Soy una de esas personas extrañas, de esos que miras y no sabes de dónde son. Soy un hombre confundido que ahora deja la inercia del pensamiento. Desprendido de mi mismo, porque atravesé las fronteras débiles de mi persona y no encontré nada. Entonces busqué importarme, luego me importé, me odié, en un minuto desaparecí hasta del espacio. Estuve lejos, tan lejos como donde el dolor de las entrañas paróxicas derrite tu piel, luego tus viseras y entonces se te desgarra el alma. Te desintegras, tu vida no es más que una centrifugadora que no sabe cómo parar. Los miedos parecieran ser las llamas del mismo infierno, la culpa el verdugo del sacrificio.
Pero entonces llegas al final del hoyo, el límite donde termina lo oscuro. Entonces te das cuenta que todo se desintegra, se deshace, pierde importancia. Y pese a todo sigues existiendo, limpio, inmaculado, brotando de la fuente misma.
Caes en cuenta que eres menos importante que una simple historia de ficción, de esas que tarde o temprano te toparás y te hará sonreír.

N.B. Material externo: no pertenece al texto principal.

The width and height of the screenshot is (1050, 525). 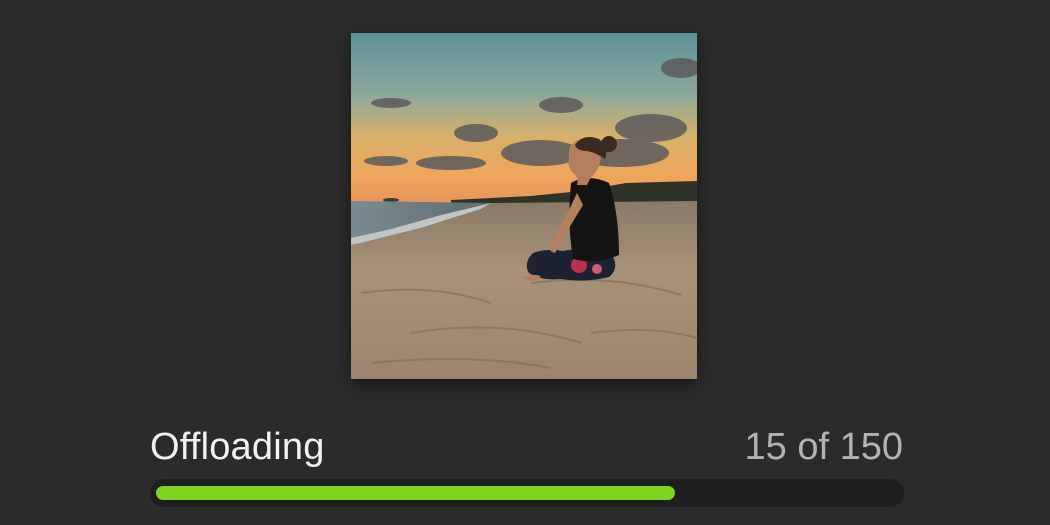 I want to click on progress-fill, so click(x=416, y=493).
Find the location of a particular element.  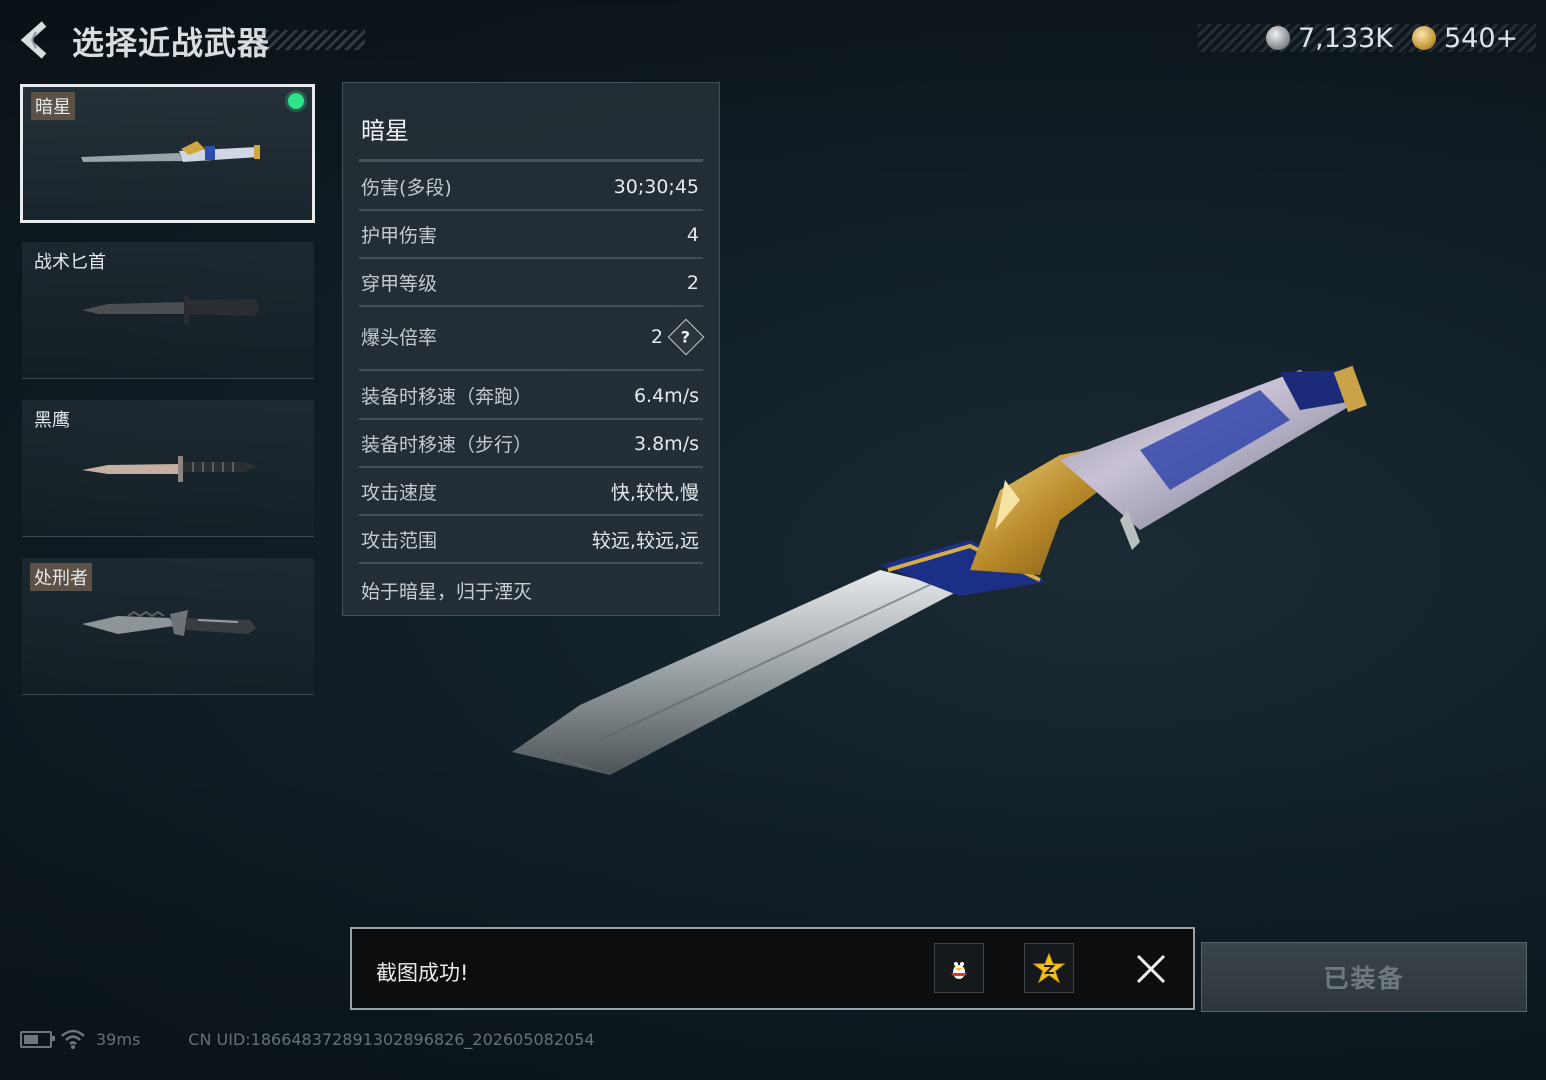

No es por fuera que nos encontramos como seres humanos, es por dentro que llegamos a entender que ser parte de este espacio/tiempo, es como ser amorosos dioses descubriendo el paraíso.
Estamos dañados porque cuando niños se nos condicionó el amor, porque aprendimos a buscarlo afuera y no entendimos que el amor somos nosotros mismos.
Amor atrapado en la oscuridad de nosotros mismos, tratando de germinar como lo hace la semilla en las oscuridades de la tierra.
Ahora entonces, tranquilo y quieto, me siento bajo la sombra de las parras y divago en las últimas y agrietadas fronteras de la mente.
NO VOY NI VENGO. SIEMPRE HE ESTADO Y SIEMPRE ESTARÉ. LA IMPERMANENCIA DE LA VIDA ME DELATAN COMO LA EXISTENCIA PRIMARIA, LA QUE JAMÁS MUERE, LA QUE LE DA EL ALITO DE VIDA AL HOMBRE.